━━━ Material shown ━━━
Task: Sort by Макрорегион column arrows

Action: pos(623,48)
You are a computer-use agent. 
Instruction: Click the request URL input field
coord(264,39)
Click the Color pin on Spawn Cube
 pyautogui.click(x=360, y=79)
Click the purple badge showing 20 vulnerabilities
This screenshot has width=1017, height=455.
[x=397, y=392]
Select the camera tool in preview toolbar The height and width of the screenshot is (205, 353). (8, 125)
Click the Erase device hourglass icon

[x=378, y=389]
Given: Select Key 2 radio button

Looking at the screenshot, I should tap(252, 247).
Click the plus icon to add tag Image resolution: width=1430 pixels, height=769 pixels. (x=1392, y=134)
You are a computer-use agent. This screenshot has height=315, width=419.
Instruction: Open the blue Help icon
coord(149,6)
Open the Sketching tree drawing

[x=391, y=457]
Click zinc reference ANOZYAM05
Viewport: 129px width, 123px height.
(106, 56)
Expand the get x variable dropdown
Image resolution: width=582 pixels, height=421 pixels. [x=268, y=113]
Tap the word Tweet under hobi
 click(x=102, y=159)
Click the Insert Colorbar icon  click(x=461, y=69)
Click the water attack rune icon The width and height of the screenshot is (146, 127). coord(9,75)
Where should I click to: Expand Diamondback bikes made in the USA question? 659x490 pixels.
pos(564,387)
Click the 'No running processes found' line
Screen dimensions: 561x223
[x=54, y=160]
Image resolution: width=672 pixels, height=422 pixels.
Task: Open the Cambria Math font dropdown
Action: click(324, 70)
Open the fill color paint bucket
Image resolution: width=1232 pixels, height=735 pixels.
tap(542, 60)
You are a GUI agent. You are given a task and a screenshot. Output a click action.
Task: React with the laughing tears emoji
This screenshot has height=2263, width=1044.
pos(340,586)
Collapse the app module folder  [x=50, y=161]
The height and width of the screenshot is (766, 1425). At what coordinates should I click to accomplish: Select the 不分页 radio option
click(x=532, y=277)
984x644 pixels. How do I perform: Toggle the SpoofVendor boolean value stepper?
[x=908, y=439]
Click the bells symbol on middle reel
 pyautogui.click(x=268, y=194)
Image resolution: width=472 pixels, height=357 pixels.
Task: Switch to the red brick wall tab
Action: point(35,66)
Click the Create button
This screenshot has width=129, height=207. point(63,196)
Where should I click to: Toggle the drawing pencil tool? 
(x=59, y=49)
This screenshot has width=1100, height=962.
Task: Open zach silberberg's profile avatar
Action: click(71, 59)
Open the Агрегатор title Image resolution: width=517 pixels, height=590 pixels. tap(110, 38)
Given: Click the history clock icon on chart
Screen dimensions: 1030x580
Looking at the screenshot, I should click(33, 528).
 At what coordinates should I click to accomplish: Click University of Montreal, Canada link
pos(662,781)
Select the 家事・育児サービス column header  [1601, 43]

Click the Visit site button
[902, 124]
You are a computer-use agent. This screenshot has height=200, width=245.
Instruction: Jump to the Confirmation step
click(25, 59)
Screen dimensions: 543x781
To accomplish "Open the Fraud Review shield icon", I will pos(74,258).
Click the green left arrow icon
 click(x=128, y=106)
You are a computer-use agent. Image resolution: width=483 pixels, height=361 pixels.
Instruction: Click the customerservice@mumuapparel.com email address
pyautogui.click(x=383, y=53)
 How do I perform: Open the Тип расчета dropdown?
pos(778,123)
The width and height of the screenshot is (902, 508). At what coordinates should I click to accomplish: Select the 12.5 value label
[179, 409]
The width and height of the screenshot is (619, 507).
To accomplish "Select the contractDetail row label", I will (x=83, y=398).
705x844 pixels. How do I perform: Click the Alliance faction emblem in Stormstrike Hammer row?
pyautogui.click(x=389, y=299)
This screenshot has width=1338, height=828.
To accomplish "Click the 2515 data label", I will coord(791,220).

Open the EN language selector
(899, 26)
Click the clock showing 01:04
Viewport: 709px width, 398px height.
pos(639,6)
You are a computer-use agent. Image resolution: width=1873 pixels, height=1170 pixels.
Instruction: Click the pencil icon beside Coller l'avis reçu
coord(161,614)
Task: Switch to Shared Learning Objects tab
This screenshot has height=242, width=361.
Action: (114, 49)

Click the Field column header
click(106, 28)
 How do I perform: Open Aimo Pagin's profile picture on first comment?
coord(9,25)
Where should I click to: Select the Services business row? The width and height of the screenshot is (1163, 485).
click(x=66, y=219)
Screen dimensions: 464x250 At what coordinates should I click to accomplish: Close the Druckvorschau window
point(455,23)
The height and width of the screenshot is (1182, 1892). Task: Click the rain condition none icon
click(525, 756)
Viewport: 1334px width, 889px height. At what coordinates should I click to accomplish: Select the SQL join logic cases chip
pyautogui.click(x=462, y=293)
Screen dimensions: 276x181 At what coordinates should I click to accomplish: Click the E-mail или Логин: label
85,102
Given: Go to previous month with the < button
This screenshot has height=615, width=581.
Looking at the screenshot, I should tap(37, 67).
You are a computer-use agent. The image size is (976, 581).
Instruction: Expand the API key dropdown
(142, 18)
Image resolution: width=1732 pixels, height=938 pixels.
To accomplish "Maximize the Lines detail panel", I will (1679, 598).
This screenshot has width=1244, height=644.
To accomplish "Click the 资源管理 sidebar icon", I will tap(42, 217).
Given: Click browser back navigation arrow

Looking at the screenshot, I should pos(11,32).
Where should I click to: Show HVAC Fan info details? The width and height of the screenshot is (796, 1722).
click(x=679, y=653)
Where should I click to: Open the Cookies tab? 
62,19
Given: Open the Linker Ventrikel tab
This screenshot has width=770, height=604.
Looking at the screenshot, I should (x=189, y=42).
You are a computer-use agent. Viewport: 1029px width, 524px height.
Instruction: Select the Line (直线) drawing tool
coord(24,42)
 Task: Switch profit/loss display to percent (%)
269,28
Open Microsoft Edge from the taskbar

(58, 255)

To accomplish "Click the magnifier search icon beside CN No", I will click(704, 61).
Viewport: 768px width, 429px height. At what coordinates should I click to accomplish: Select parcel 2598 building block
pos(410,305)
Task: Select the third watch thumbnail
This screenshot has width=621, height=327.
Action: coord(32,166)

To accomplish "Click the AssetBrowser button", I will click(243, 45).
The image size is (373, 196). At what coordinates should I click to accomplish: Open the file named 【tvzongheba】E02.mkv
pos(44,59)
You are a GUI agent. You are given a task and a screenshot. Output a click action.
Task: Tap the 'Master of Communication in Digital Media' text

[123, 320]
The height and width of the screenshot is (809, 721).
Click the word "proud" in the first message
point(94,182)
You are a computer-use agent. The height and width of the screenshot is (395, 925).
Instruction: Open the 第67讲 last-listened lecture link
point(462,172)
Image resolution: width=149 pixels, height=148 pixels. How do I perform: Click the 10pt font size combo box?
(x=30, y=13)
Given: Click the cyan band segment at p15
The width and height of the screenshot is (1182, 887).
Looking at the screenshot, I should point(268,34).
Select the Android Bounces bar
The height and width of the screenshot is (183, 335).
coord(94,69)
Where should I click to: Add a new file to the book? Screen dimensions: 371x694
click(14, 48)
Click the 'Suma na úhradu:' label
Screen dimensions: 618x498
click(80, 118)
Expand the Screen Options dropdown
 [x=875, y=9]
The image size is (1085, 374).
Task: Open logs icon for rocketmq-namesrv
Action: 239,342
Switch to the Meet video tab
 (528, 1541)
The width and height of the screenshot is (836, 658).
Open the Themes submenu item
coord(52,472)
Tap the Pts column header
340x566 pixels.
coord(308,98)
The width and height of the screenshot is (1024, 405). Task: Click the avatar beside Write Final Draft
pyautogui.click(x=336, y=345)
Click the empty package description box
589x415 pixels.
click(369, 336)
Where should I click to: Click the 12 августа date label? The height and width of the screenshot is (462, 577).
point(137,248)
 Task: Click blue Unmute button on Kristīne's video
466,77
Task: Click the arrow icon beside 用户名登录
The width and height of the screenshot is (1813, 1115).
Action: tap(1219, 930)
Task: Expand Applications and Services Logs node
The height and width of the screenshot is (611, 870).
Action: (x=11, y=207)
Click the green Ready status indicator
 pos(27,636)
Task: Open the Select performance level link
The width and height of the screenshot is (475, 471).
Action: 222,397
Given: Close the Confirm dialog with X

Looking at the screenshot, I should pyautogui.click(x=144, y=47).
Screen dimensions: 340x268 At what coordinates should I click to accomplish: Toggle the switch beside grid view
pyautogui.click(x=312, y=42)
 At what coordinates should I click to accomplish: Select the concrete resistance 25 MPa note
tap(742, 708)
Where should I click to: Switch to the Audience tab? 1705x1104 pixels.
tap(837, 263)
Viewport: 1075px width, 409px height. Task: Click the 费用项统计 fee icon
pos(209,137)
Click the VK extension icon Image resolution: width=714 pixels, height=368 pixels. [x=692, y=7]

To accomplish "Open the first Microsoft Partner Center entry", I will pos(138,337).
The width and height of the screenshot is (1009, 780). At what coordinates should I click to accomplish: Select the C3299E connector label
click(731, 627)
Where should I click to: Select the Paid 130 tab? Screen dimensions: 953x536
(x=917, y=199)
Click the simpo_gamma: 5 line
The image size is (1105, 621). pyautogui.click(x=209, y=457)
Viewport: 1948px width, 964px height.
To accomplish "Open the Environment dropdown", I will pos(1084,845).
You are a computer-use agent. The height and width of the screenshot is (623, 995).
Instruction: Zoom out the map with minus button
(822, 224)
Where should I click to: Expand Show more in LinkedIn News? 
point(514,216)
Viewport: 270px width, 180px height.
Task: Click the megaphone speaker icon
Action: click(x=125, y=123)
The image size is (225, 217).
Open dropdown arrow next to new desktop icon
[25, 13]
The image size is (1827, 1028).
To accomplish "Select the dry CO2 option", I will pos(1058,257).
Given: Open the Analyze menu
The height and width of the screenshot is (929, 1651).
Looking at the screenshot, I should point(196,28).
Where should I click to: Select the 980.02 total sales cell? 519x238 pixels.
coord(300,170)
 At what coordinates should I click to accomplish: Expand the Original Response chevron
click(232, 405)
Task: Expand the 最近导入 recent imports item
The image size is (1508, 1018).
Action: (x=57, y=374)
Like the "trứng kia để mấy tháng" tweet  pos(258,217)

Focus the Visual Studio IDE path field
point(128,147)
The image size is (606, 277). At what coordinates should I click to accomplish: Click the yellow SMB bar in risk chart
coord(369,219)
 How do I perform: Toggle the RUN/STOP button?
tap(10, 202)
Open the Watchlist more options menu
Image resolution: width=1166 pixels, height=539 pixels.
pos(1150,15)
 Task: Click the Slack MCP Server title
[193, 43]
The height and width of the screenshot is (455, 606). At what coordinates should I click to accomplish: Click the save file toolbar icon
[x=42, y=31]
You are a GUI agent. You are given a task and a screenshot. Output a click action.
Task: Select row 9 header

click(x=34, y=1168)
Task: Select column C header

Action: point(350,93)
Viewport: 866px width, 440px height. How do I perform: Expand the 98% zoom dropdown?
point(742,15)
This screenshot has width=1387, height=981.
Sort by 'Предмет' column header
━━━
## What to work on
Reproduce the lines of the listing above, from the line holding "Viewport: 1948px width, 964px height." through the line holding "click(232, 405)", both ends included.

## Task output
Viewport: 1948px width, 964px height.
To accomplish "Open the Environment dropdown", I will pos(1084,845).
You are a computer-use agent. The height and width of the screenshot is (623, 995).
Instruction: Zoom out the map with minus button
(822, 224)
Where should I click to: Expand Show more in LinkedIn News? 
point(514,216)
Viewport: 270px width, 180px height.
Task: Click the megaphone speaker icon
Action: click(x=125, y=123)
The image size is (225, 217).
Open dropdown arrow next to new desktop icon
[25, 13]
The image size is (1827, 1028).
To accomplish "Select the dry CO2 option", I will pos(1058,257).
Given: Open the Analyze menu
The height and width of the screenshot is (929, 1651).
Looking at the screenshot, I should point(196,28).
Where should I click to: Select the 980.02 total sales cell? 519x238 pixels.
coord(300,170)
 At what coordinates should I click to accomplish: Expand the Original Response chevron
click(232, 405)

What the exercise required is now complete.